Обсуждение: Re: Should pg 11 use a lot more memory building an spgist index?

Поиск
Список
Период
Сортировка

Re: Should pg 11 use a lot more memory building an spgist index?

От
Tom Lane
Дата:
I wrote:
> Alvaro Herrera <alvherre@2ndquadrant.com> writes:
>> How about modifying SysScanDescData to have a memory context member,
>> which is created by systable_beginscan and destroyed by endscan?

> I think it would still have problems, in that it would affect in which
> context index_getnext delivers its output.  We could reasonably make
> these sorts of changes in places where the entire index_beginscan/
> index_getnext/index_endscan call structure is in one place, but that
> doesn't apply for the systable functions.

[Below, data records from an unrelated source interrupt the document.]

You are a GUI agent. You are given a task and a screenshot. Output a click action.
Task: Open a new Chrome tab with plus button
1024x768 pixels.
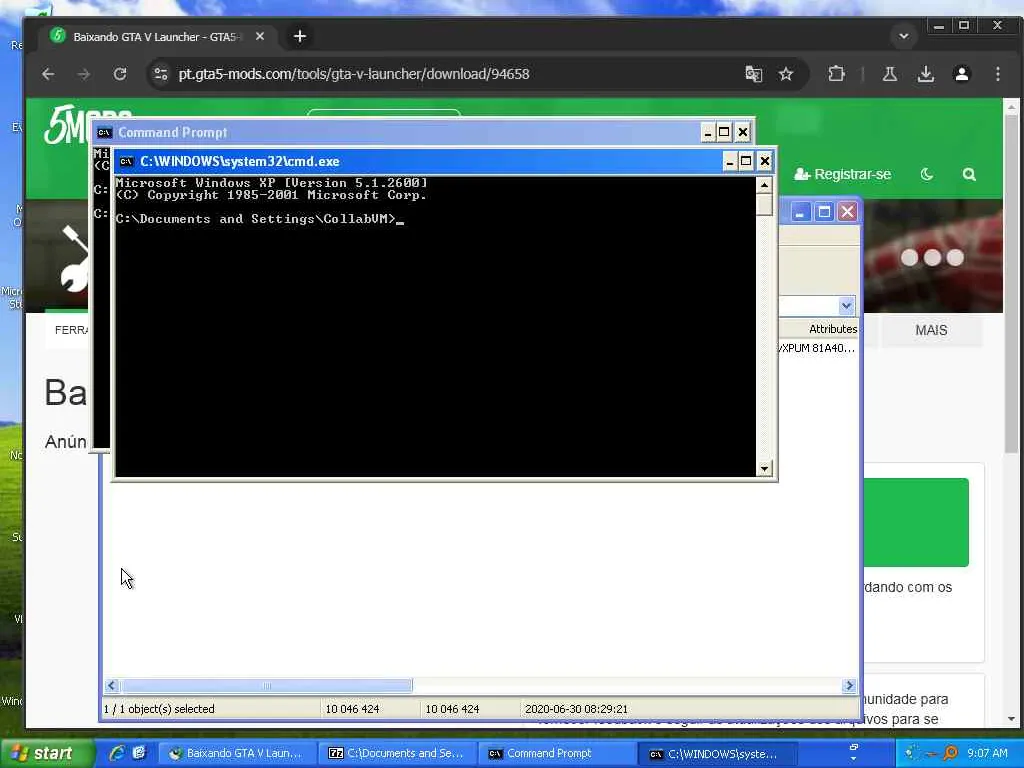(x=300, y=37)
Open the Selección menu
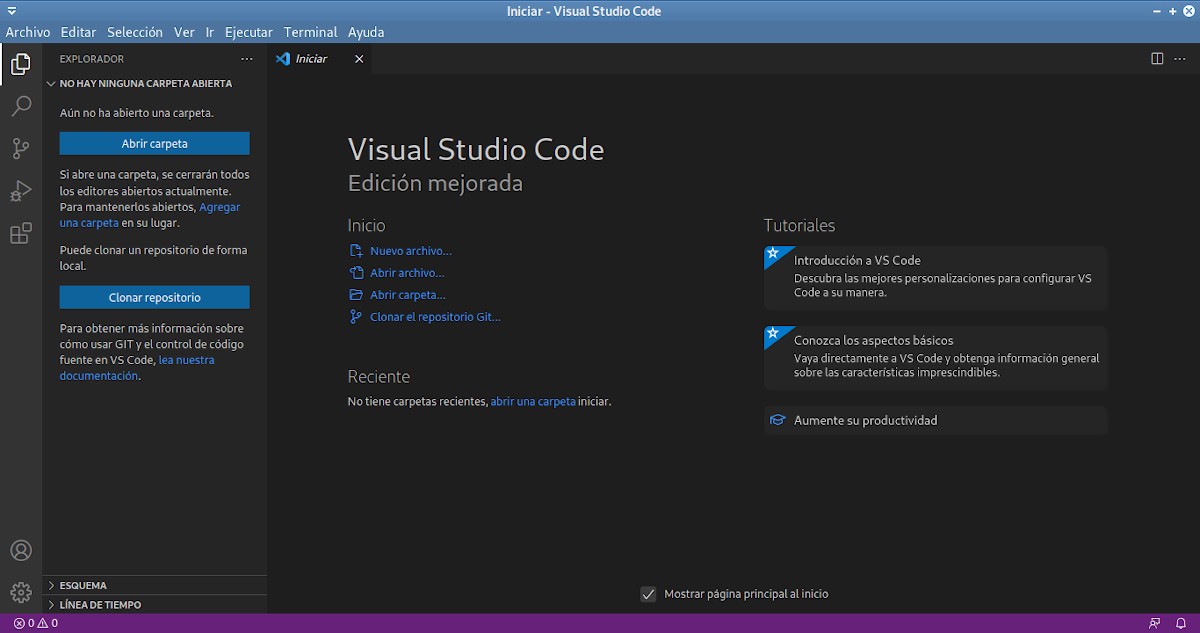Viewport: 1200px width, 633px height. click(134, 32)
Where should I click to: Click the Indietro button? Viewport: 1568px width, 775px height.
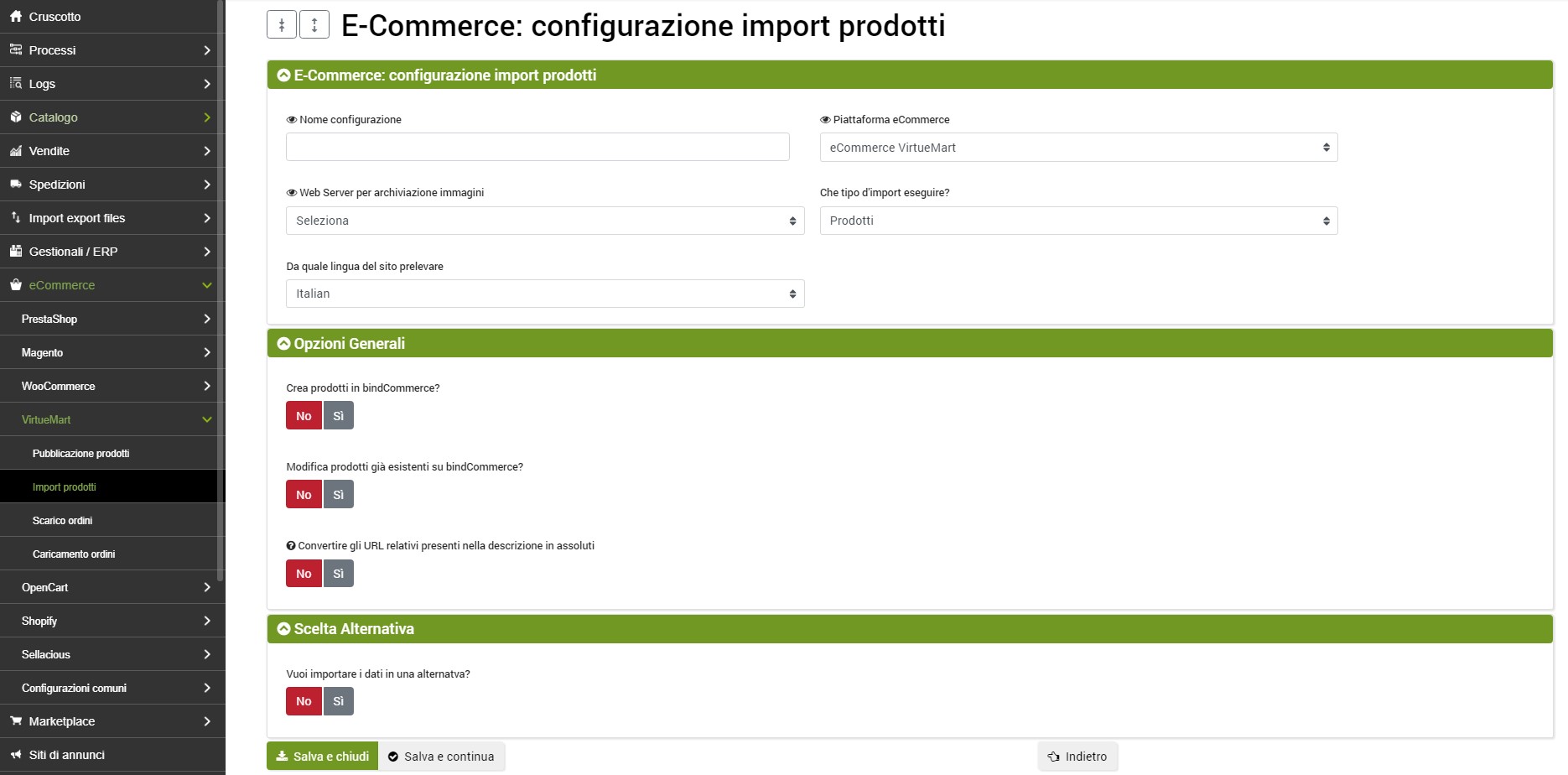[1077, 757]
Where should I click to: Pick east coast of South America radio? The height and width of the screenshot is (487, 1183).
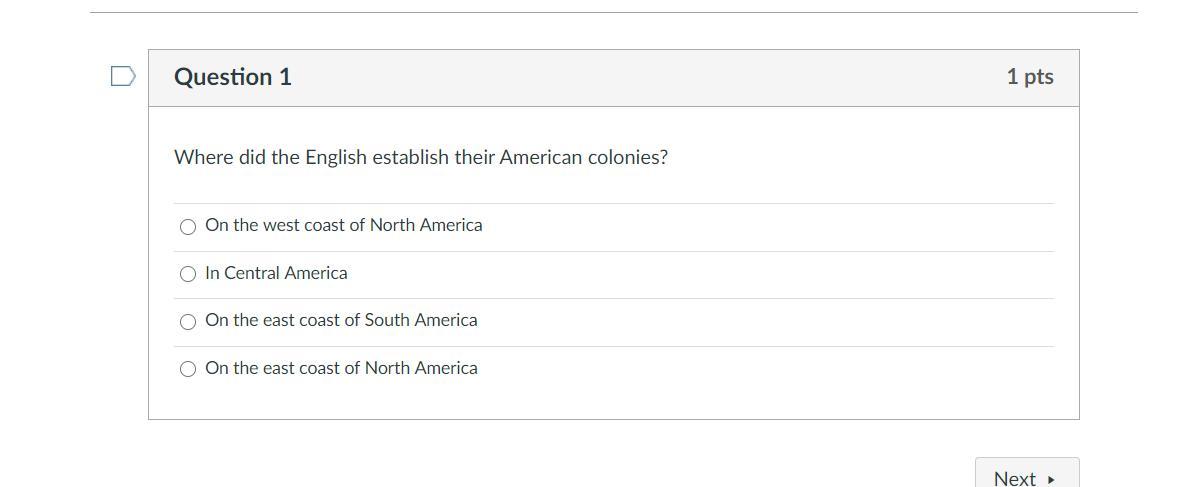tap(188, 322)
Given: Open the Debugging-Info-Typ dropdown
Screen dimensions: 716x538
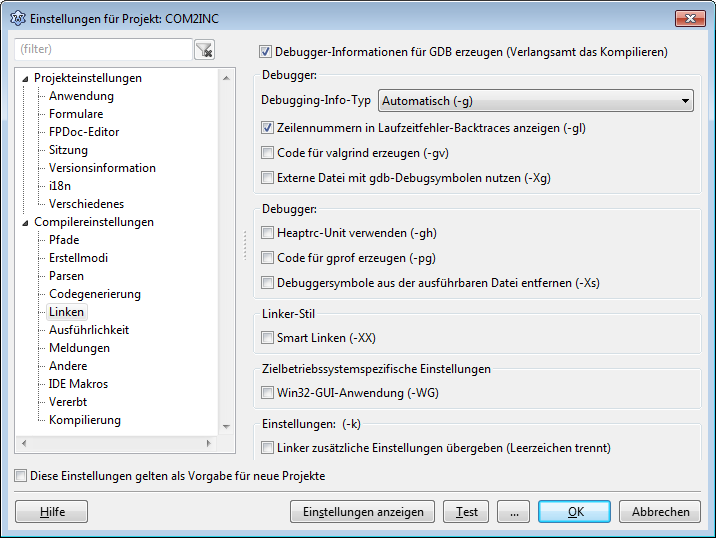Looking at the screenshot, I should [x=536, y=100].
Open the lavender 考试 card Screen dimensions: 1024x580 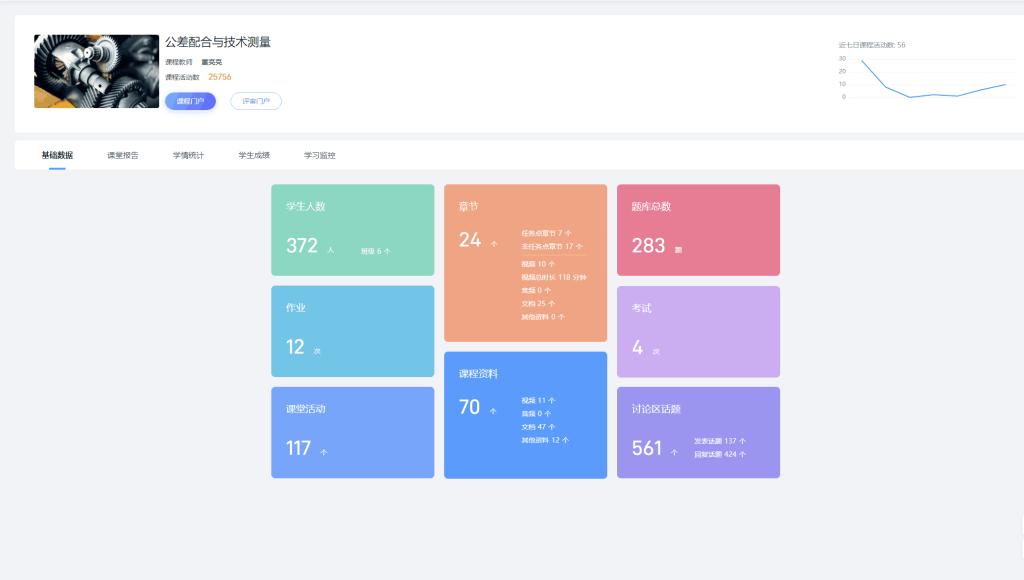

Actually, after looking more closely, index_getnext doesn't return a
palloc'd object anyway, or at least not one that the caller is responsible
for managing.  So maybe that could work.

I was confused about why the memory leak in Bruno's example is so much
larger in HEAD than v11; spgbeginscan does allocate more stuff than
before, but only if numberOfOrderBys > 0, which surely doesn't apply for
the exclusion-check code path.  Eventually I realized that the difference
is because commit 2a6368343 made SpGistScanOpaqueData a good deal larger
than it had been (10080 vs 6264 bytes, on my x86_64 box), so it was just
the failure to pfree that struct that accounted for the bigger leak.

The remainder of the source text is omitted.